October 15th, 2019 | During a moderated caucus in GA 1, the delegates from different countries were given the chance to speak on their opinions on nuclear weapons. While the majority of the delegates advocated for the eradication of nuclear weapons, a few countries gave strong opinions of their agreement and disagreement with the concept of nonproliferation and disarmament.
The delegate of the Democratic People’s Republic of Korea served as an advocate for the production of nuclear weapons. “The DPRK believes that nuclear power is essential to the infrastructure of North Korea. It is vital to protect our nation,” explained the delegate, “It’s used as a deterrent for other nations who intend to walk over us. There are many hostile parties surrounding the DPRK, and those parties also have nuclear power. Nuclear power in the DPRK is used to deter that and is also is for the safety and benefit the nation so that its citizens may live in peace.” Another country that takes a similar stance is Israel. The delegate of Israel claimed that nuclear weapons are necessary for protection. “Israel will continue to pursue the stability of the international community, and therefore Israel believes that in order to ensure peace in the Middle East, Israel must maintain its nuclear arsenals to counterweigh the tyrannical regime of the Iranian Islamic Republic.”

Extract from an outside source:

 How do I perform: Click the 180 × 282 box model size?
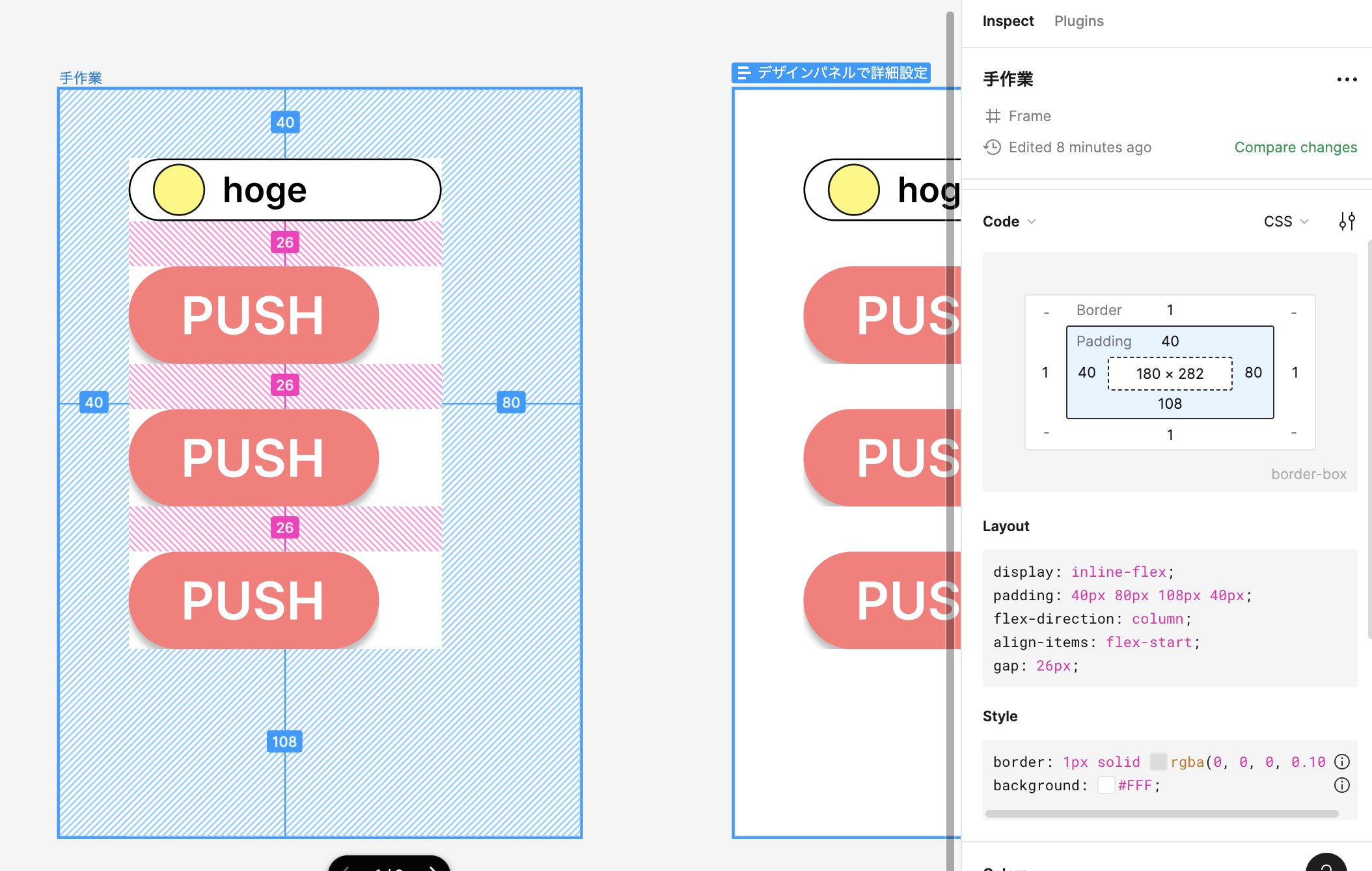[1170, 374]
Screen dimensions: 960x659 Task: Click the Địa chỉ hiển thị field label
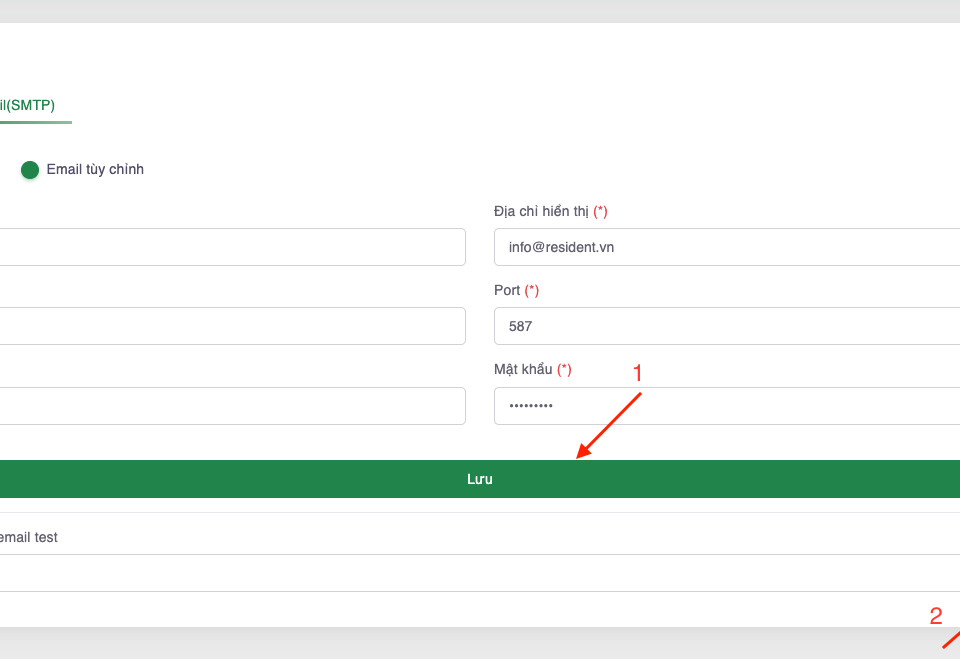541,212
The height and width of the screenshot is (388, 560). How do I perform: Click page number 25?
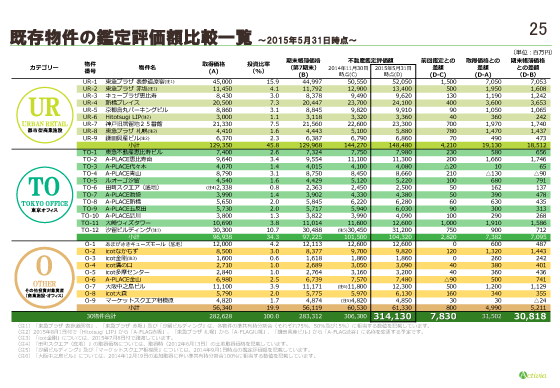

In contrast to this, countries such as Belgium took strong stances against the use of nuclear power. “Nuclear weapons are the single most dangerous category of weapons this world has ever seen. As a non-nuclear state, a party to the Nuclear Nonproliferation Treaty, the Kingdom of Belgium is fully committed to nuclear disarmament,” said the delegate of the Kingdom of Belgium, “The threat of nuclear war is perhaps the greatest threat to human survival. Just a single nuclear weapon can level whole cities, and do radiation damage that lasts for years after. This is not an issue that can be solved without extensive international cooperation…We must come together to end this threat.”
The discussion of whether or not nuclear power should continue to grow and if countries need to eradicate the usage and production of all of their nuclear weapons remains a topic with more than one side, and more than one solution.